▶ [Passage shown]
______________________________
September 24, 2022–February 23, 2023

The two paths that Pedro Reyes’s work takes are that of art as social practice and art as aesthetic research. In this project, two seemingly opposing viewpoints are presented, the first using sculpture as a tool and the second using conceptual and participative techniques.

The exhibition highlights the evolution of the Atomic Amnesia campaign, which Reyes and the Bulletin of Atomic Scientists initiated in 2020 to increase public awareness of the nuclear threat. There are also collections of papers from the CND (Campaign for Nuclear Disarmament) archives, protest pins from the 1960s and 1970s, and information about Isamu Noguchi’s Memorial to the Dead for Hiroshima. 100 Seconds to Midnight, a screening of eight nuclear holocaust films shortened to 100 seconds, is also featured. The black-and-white posters of Artists against the Bomb, a collaborative project that voices the concern of the creative community for the growing threat of atomic destruction, and a series of protest garments created by Carla Fernández for performances and street demonstrations, highlight the collective dimension of the project.
______________________________
▶ [Job 1] In the exhibition description above, shorten the paragraph that begins "The exhibition highlights the evolution" into a bulleted list that keeps its main facts.
▶ [Job 2] Carry on the exhibition description above, starting right after its final sentence.

▶ [Items]
______________________________
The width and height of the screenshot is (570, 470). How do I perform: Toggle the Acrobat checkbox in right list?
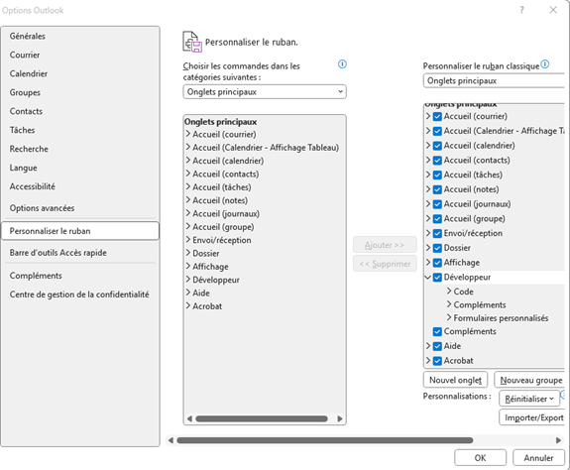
______________________________
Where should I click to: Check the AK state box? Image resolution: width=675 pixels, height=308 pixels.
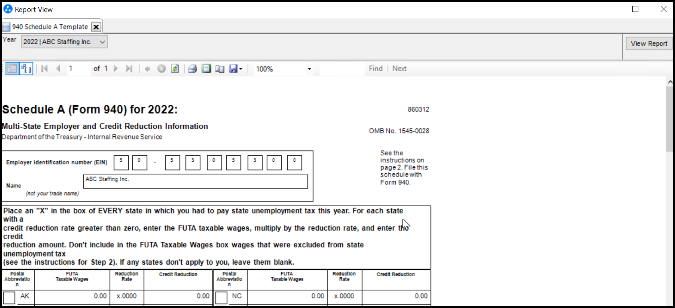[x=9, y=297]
______________________________
▶ [Task answer 1]
- The show traces the Atomic Amnesia campaign, which Reyes and the Bulletin of Atomic Scientists began in 2020 to raise public awareness of the nuclear threat.
- It includes papers from the CND (Campaign for Nuclear Disarmament) archives, protest pins from the 1960s and 1970s, and information on Isamu Noguchi's Memorial to the Dead for Hiroshima.
- It features 100 Seconds to Midnight, a screening of eight nuclear holocaust films each cut to 100 seconds.
- The project's collective side is shown by the black-and-white posters of Artists against the Bomb, a joint project voicing creative people's concern about atomic destruction, and by protest garments Carla Fernández made for performances and street demonstrations.

▶ [Task answer 2]
The juxtaposition of the two huge sculptures Zero Nukes (2020) and Statua di Pace serves as the centerpiece of the exhibition (Statue of Peace, 2022). They differ greatly, yet being connected by the same spatial scale and pacifist principles. The first is a balloon sculpture resembling a mushroom cloud that is engraved in various languages with the phrase “Zero Nuclear Weapons.” The second is influenced by Costantino Nivola’s monumental concrete sculpture Hombre de Paz (Man of Peace), which was made in Mexico City for the 1968 Olympics. The 12-meter-high sculpture by Nivola shows a man protesting and warning “against the immorality of warlike administrations” with his arm outstretched. In the modernist tradition of Picasso, Le Corbusier, Niemeyer, and Nivola himself, Reyes’ sculpture is an androgynous figure constructed of wood with a delicate hand-dove at its top.

A movable propaganda sculpture, a large-scale totem created as a meeting place for urban protest, and a figure with the solemn aspect of a monument that is the result of contemplating the historical precedent of another sculptor, stand opposite each other in the old washhouse.

The second represents the hopes of humanity and its will to resist, as well as the unique poetic investment of Pedro Reyes, an artist whose approach toward confrontation and dialogue extends both to his contemporaries and to historical figures who, for their works and ideas, can still tell us something about our current time. The first represents the projection of our collective fears and incitement to opposition.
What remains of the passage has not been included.